El agua es el principal protagonista de este parque situado en el corazón del Pirineo de Lleida y que constituye la representación más genuina de la alta montaña.
Es único por la majestuosidad de sus paisajes, por su armonioso conjunto de frondosos bosques y verdes praderas, por la riqueza de su flora y fauna –sembrado de abetos centenarios y bosques de pino negro donde encuentra refugio el mítico quebrantahuesos–, por sus cascadas e inmaculados neveros, pero, sobre todo, por los casi 200 lagos de montaña o estanys que acoge, su principal seña de identidad.

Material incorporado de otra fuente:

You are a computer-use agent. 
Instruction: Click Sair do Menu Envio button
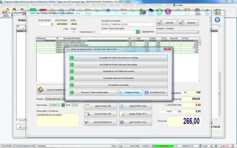click(x=156, y=92)
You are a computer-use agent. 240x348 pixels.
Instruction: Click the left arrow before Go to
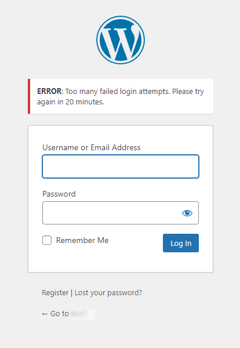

Se extiende entre los ríos Noguera Pallaresa y Noguera Ribagorzana y lo conforman dos valles: el de Sant Nicolau, al que se accede desde el pueblo de Boí, y el de la Escrita, con centro en Espot. La cima más elevada es el pico del Comaloforno, de 3.033 m., pero el más conocido y símbolo del parque es el macizo de Els Encantats, dos inmensas moles que se elevan hasta los 2.747 m. frente al estany de Sant Maurici.

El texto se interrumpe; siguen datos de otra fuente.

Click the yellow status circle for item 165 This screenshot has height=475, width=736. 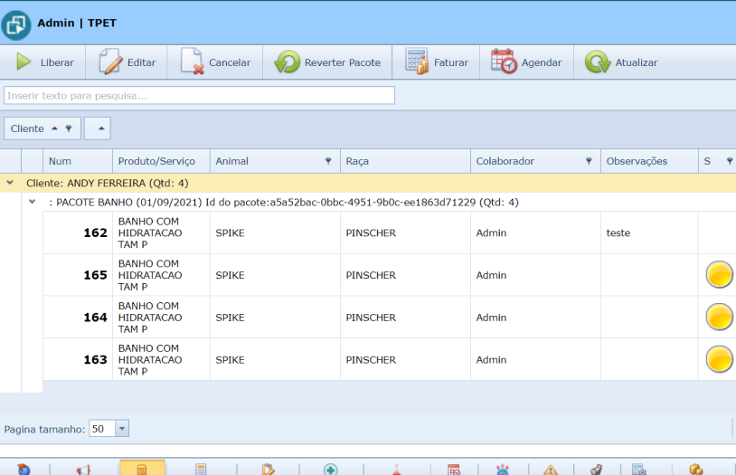click(719, 275)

Las aigüestortes o aguas tortuosas que se encuentran en el valle de Sant Nicolau son de gran extensión y constituyen un lugar paradigmático, tanto es así que han dado nombre al parque nacional. En su entorno se descubren pequeños pueblos con templos del más puro primigenio arte románico notablemente conservados y declarados Patrimonio de la Humanidad por la Unesco.